ABOUT THIS TASK: Could you copy exactly the lines from the one containing "Where should I" through the last line of the records, leaving out every picture?

Extracted records:
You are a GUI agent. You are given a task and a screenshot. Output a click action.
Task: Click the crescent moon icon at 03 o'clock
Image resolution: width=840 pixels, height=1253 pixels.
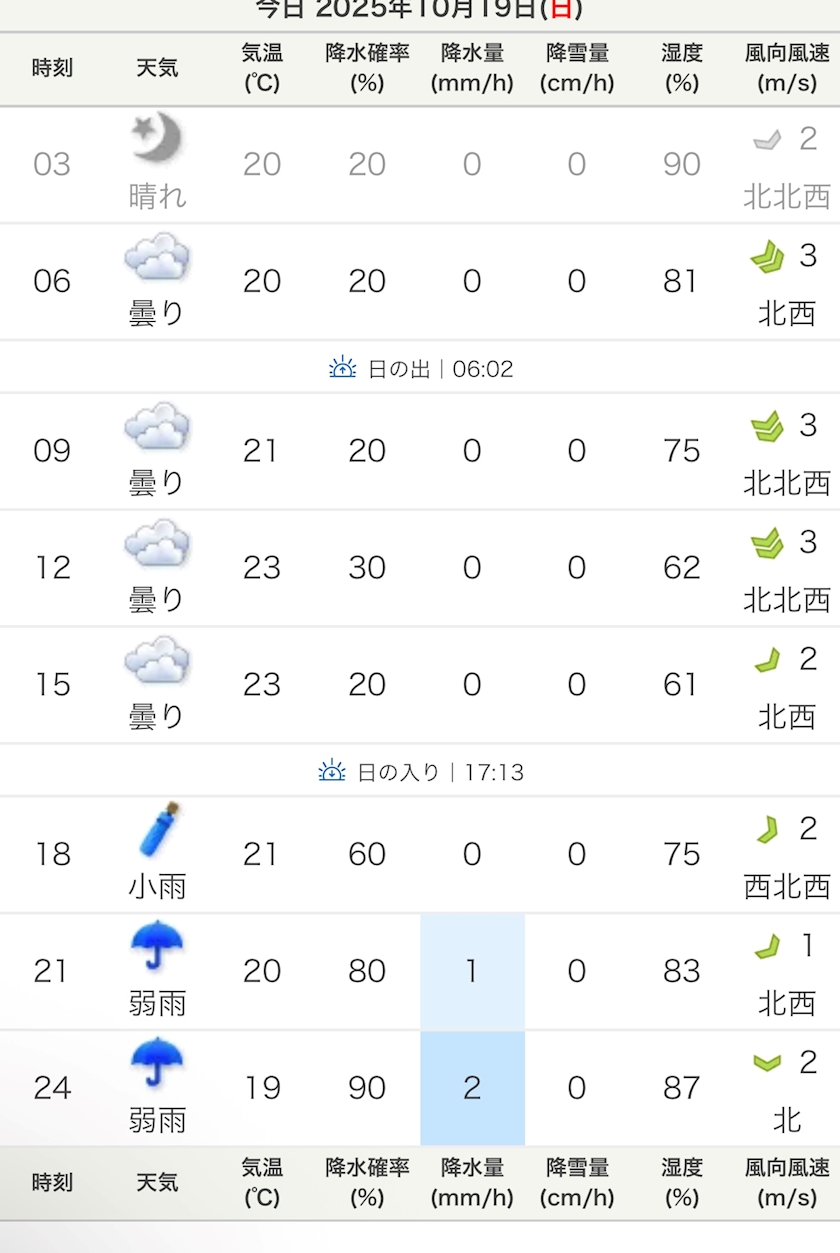(158, 138)
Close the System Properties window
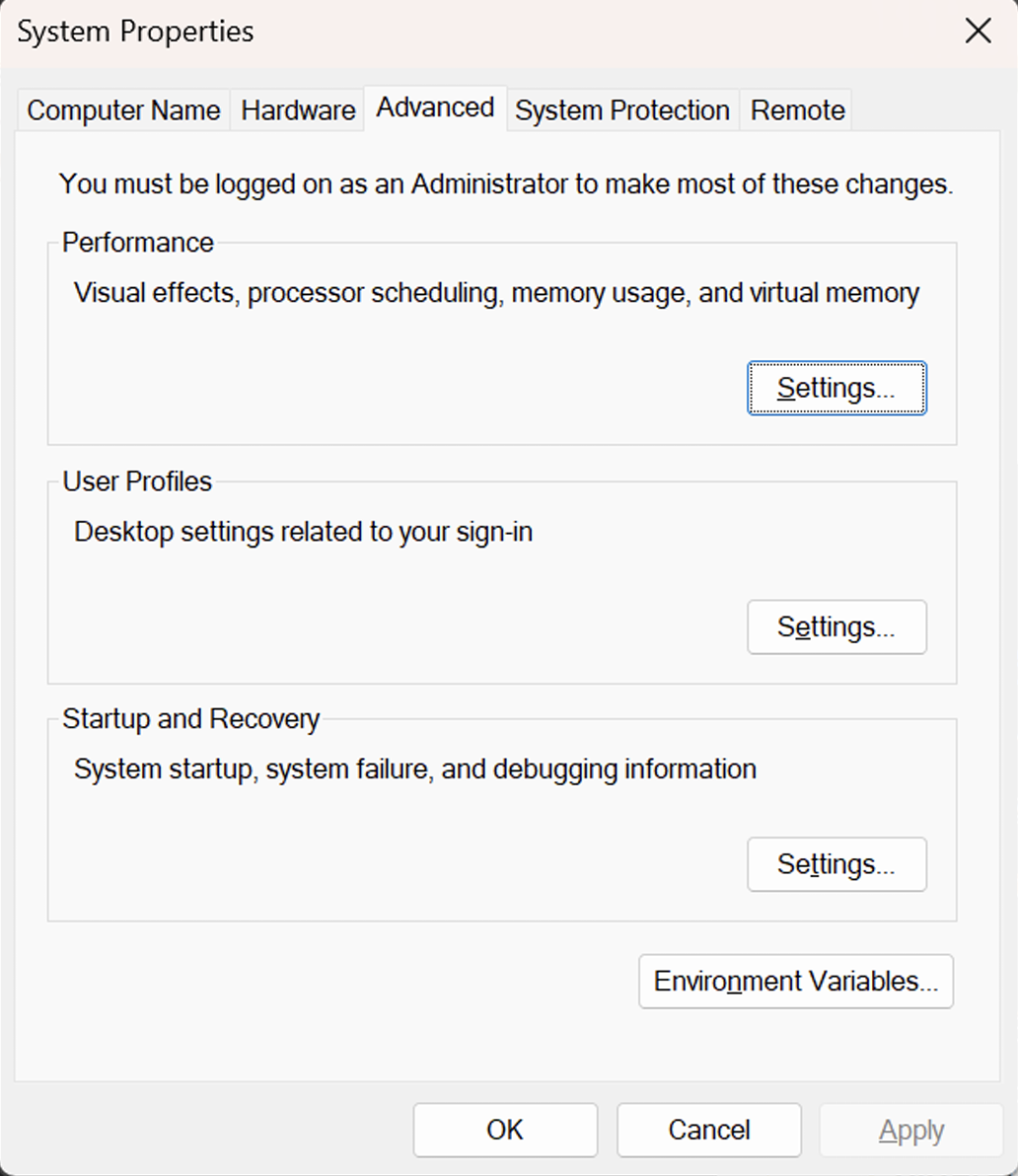The width and height of the screenshot is (1018, 1176). [978, 31]
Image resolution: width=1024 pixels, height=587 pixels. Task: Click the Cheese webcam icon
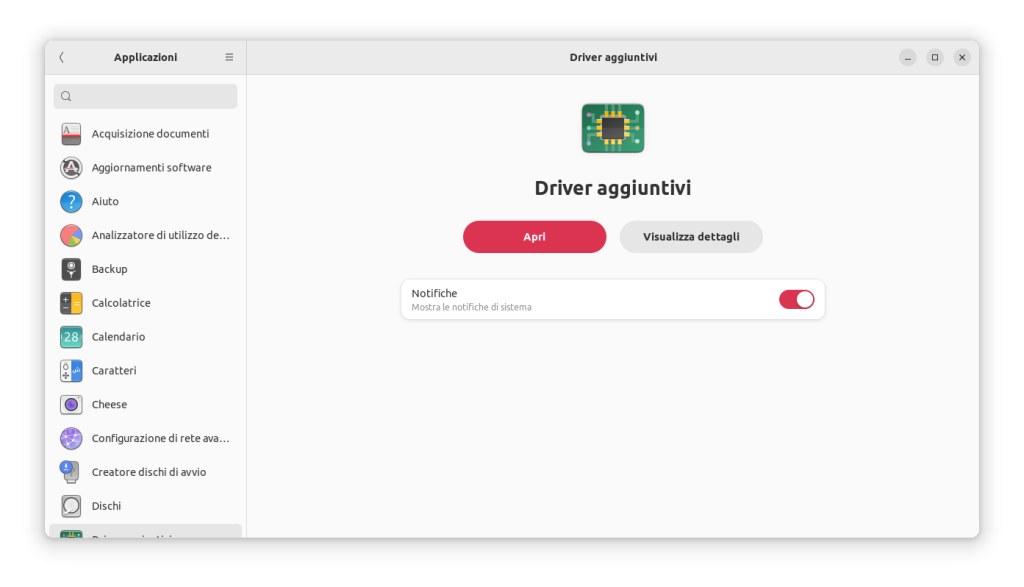[x=71, y=405]
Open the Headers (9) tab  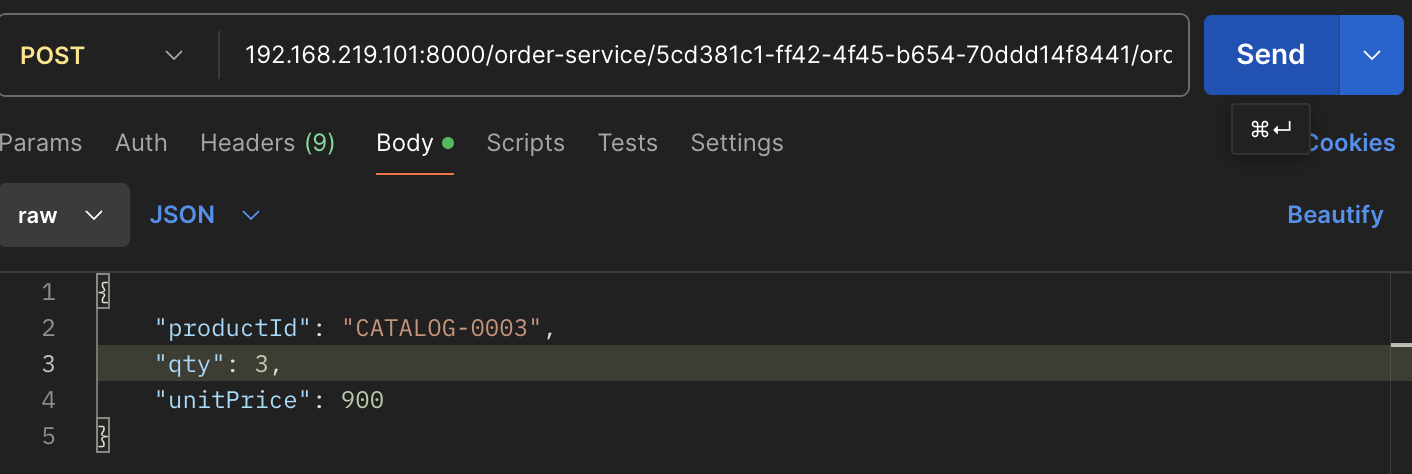pos(267,143)
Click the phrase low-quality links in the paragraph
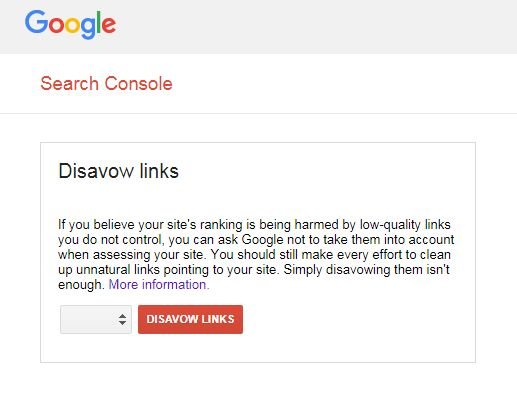517x395 pixels. click(x=405, y=225)
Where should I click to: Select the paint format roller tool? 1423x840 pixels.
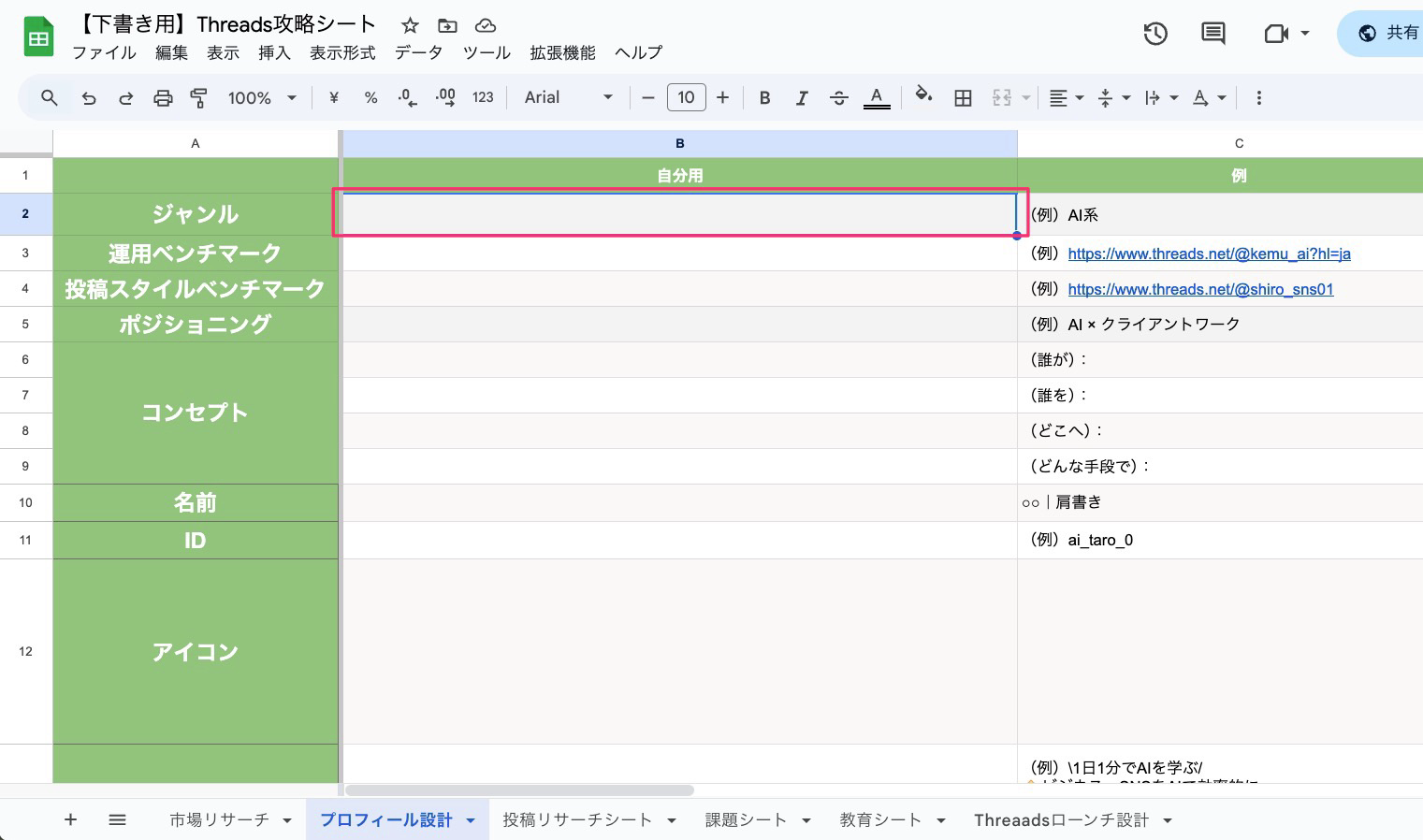[x=198, y=98]
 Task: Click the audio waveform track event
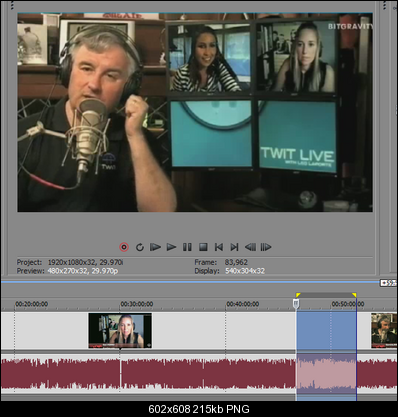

OUTPUT FOR THIS TASK:
Where should I click to: Select the paint format roller tool? 1423x840 pixels.
[x=198, y=98]
 Task: Click the audio waveform track event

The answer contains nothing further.